Henry Clay made his home at Ashland for over four decades (c1809 until his death in 1852). The exact date that Henry Clay and his family began living at Ashland is difficult to ascertain; 1806 is a reasonable estimate since he contracted for the brick to build the Ashland mansion in 1805, but it is known that he occupied the estate by 1809.
Virginia-born Clay had arrived in the burgeoning frontier city of Lexington, “The Athens of the West,” in 1797 at the age of twenty. Within two years he had established a law practice, married eighteen-year-old Lucretia Hart, daughter of a prominent local merchant, and made his reputation in elite local social circles as an ambitious, articulate, and charismatic young man. Henry and Lucretia’s first home was in downtown Lexington, but his success enabled them to begin purchasing land. As a native Virginian, Clay valued ample land and sought to acquire his own substantial farm.

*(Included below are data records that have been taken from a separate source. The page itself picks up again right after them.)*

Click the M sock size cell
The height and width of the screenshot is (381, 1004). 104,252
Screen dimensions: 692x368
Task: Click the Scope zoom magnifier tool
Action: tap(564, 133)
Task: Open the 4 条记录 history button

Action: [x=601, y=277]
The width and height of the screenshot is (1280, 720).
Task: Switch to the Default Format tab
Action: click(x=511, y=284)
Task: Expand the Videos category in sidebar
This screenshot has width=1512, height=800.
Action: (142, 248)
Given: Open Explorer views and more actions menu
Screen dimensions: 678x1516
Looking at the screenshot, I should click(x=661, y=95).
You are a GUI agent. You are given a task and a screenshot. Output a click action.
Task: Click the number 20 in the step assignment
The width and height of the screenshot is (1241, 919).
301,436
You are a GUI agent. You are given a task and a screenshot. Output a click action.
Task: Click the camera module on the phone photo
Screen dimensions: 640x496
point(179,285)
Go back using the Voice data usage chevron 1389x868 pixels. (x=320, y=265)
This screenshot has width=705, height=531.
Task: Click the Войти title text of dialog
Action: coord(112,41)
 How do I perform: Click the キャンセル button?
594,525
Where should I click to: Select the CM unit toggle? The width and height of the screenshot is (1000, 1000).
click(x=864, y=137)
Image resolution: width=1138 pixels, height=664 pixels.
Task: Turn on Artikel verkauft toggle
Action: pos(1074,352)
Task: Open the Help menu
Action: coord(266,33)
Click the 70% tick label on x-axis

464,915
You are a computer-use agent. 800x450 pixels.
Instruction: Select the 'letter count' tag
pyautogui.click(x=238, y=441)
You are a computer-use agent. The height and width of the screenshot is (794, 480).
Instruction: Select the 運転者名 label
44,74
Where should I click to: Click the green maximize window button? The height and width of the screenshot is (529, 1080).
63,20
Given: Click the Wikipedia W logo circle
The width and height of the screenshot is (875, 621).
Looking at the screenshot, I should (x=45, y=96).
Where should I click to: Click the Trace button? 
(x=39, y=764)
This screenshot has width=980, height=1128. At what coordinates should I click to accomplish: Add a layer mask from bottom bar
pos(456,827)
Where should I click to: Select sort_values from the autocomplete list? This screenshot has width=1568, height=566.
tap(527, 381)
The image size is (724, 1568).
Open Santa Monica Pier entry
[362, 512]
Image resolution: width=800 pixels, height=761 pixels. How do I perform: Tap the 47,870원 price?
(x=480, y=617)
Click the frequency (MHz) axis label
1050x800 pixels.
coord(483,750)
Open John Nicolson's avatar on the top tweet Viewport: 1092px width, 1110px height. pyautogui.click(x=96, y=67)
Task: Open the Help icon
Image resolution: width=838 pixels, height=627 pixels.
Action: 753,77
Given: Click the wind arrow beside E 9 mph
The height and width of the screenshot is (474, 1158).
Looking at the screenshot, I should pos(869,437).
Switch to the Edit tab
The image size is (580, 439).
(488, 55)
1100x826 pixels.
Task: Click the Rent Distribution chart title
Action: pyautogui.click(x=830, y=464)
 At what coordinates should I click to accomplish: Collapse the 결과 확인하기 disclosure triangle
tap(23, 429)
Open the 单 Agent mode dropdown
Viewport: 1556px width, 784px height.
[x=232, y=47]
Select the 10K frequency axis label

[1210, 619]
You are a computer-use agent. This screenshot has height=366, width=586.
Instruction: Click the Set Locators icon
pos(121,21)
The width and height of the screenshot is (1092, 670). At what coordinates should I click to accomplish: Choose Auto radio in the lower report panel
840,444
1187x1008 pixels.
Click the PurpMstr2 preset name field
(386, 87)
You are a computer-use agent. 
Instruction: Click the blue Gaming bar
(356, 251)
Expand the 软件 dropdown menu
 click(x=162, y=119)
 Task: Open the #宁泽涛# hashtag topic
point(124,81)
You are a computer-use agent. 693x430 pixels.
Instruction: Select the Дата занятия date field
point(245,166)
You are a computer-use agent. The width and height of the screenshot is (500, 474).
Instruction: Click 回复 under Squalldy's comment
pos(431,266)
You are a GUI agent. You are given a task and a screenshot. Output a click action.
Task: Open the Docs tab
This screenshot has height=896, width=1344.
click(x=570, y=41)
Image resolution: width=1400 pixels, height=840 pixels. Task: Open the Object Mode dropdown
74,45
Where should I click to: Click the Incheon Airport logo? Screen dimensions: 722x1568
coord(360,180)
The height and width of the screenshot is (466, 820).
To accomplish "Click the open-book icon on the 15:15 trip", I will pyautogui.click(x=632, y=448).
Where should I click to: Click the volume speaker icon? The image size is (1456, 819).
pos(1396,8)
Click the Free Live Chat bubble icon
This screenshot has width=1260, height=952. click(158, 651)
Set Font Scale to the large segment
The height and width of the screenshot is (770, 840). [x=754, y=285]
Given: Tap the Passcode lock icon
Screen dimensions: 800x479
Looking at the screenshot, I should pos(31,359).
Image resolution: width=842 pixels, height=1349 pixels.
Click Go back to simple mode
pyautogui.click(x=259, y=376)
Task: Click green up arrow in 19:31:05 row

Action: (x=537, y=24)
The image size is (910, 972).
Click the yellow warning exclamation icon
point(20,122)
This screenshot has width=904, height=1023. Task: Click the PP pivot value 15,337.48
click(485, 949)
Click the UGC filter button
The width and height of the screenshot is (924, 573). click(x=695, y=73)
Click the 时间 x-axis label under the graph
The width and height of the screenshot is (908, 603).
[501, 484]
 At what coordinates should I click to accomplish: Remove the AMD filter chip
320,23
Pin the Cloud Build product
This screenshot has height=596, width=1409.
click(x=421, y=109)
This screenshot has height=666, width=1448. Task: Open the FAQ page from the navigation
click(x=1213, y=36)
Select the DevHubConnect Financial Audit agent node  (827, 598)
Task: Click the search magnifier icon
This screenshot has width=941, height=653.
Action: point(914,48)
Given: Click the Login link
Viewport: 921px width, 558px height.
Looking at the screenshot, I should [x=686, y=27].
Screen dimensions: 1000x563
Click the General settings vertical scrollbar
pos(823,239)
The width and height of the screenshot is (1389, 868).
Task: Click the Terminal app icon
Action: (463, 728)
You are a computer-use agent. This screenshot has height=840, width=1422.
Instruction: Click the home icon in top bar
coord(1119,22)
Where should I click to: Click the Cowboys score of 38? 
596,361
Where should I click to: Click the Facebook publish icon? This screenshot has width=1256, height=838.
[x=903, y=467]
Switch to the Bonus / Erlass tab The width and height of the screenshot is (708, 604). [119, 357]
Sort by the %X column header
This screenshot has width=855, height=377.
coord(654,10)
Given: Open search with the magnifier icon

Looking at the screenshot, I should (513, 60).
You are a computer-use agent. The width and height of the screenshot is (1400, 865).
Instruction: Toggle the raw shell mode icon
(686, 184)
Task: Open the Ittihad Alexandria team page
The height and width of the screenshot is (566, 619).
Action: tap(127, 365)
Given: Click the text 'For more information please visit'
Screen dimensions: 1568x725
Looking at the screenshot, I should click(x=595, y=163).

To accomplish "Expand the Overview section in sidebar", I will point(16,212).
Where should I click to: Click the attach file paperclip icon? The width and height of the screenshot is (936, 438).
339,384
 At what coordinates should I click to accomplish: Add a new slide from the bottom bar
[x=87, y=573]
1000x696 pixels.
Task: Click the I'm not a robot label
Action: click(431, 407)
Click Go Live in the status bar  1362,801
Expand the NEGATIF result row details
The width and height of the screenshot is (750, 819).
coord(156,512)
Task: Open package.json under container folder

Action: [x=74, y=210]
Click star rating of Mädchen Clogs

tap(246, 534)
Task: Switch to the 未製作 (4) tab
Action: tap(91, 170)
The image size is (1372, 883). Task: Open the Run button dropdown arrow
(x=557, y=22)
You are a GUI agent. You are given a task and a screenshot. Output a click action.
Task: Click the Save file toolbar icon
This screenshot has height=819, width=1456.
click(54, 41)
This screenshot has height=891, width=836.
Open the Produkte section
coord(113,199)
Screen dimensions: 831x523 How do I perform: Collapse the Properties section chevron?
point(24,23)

Late in 1804, Clay purchased 125 acres on the outskirts of Lexington; it was the first parcel of what would eventually grow into the over 600-acre Ashland estate. Although not nearly as large as typical Bluegrass farms of the time, which consisted of thousands of acres, Ashland was considered particularly superb. It was fertile, remarkable in its diversity, and named for the lush ash forest that grew upon it. Henry Clay would occupy and cherish his estate for the rest of his life. As Richard Troutman in his study of southern plantation life observed, “It is doubtful…that any estate, regardless of size, brought as much enjoyment to its owner as Ashland did to Henry Clay.” “The Sage of Ashland,” as Clay became known, always considered himself “H. Clay of Ashland”—never of Lexington. Not only did Ashland symbolize his status, his love for his estate was one of the strongest affections of his life.